After working with the components, I changed the wood boiler layout a bit. This is really the 14th version of the piping layout.
The wood boiler plumbing is installed and set up for air testing before filling with water.
The main difference between the first and second plumbing configuration (or 13th and 14th) is that the old hot water tank is on the wood boiler side instead of on the gas boiler side. It occurred to me that the gas boiler piping should be kept free of any possible sediment in the old water tank so I put the hot water from the wood boiler into the tank instead of into the heat exchanger.
The pipes from the wood boiler are connected to the side ports of the water heater. I installed a pressure relief valve and an expansion tank on the tank even though the wood boiler piping should not be under pressure. The storage tank is far enough from the open piping on the wood boiler that it is possible that pressure could build up in the hot water tank. I thought it was easy enough to install these safety measures.

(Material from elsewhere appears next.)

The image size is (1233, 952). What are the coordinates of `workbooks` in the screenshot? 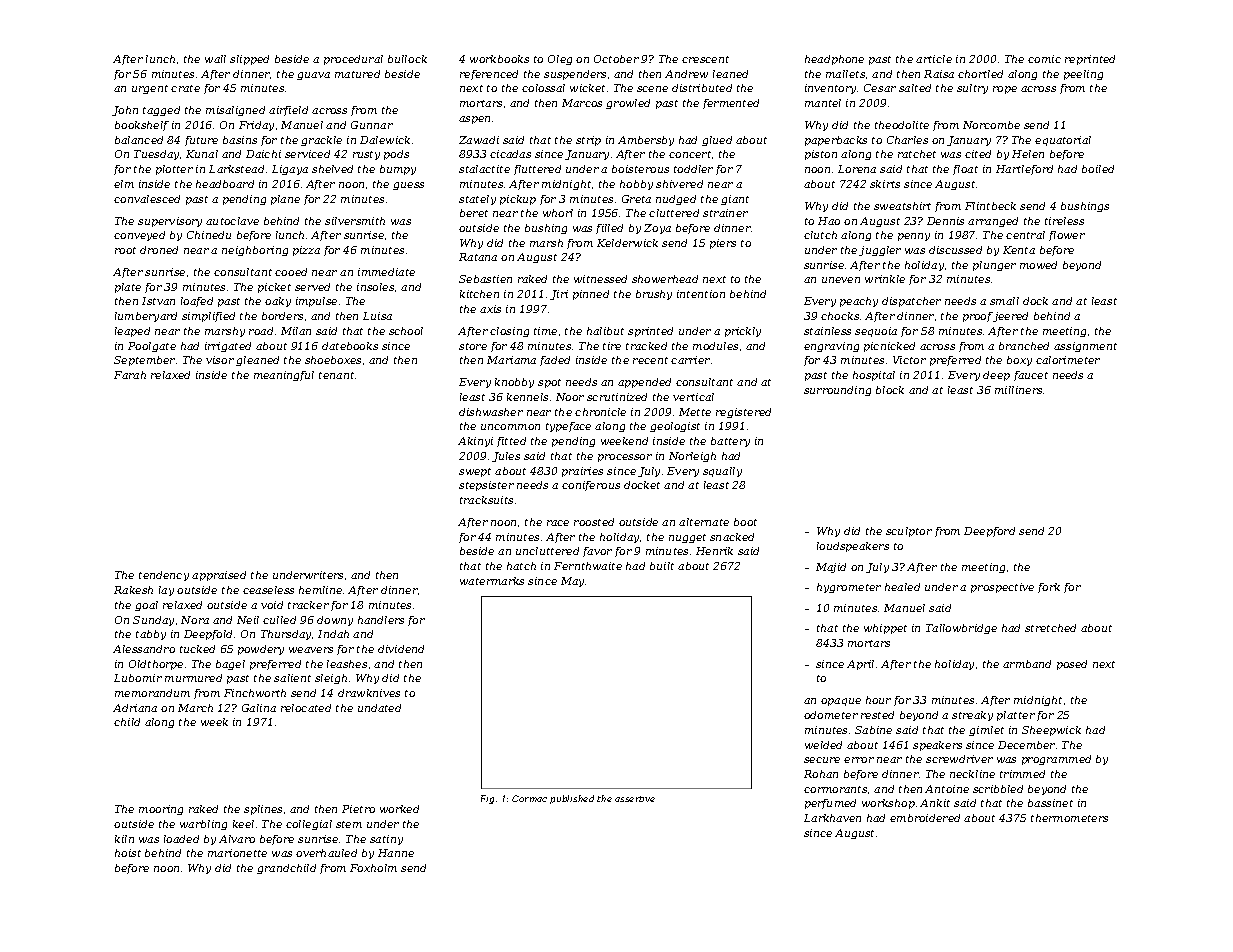 It's located at (499, 59).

The make up water inlet was easier to connect from the utility room too–so the fresh cold water will enter the wood boiler loop from the storage tank on the return side of the heat exchanger.

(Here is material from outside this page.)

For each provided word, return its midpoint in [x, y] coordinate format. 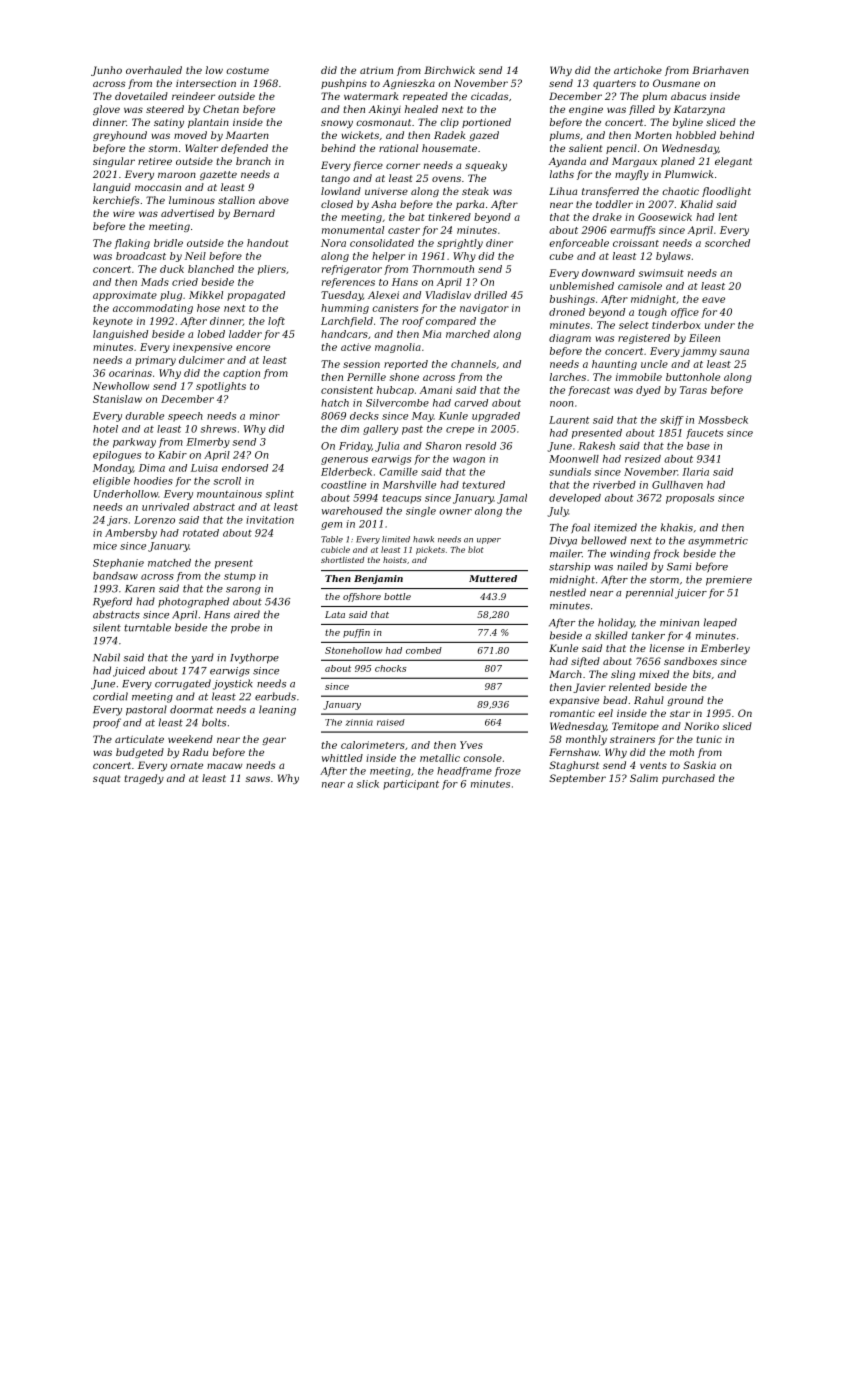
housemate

This change means that the water from the top of the hot water tank will feed the heat exchanger and return past the water inlet, the expansion tank and back into the water tank. This loop has the pump on it and a Honeywell aquastat. When the water pumping into the heat exchanger from the water storage tank is hot enough, it will circulate through the heating system. When it is not hot, the aquastat will send a signal to the Taco relay to turn on the gas boiler.
This setup is also different because the radiant heat water will always pass through the gas boiler side of the heat exchanger. The pipes are not far away but the diversion might remove heat from the gas boiler’s hot water. I might have to install another zone valve to stop circulation to the heat exchanger when the storage tank is not hot.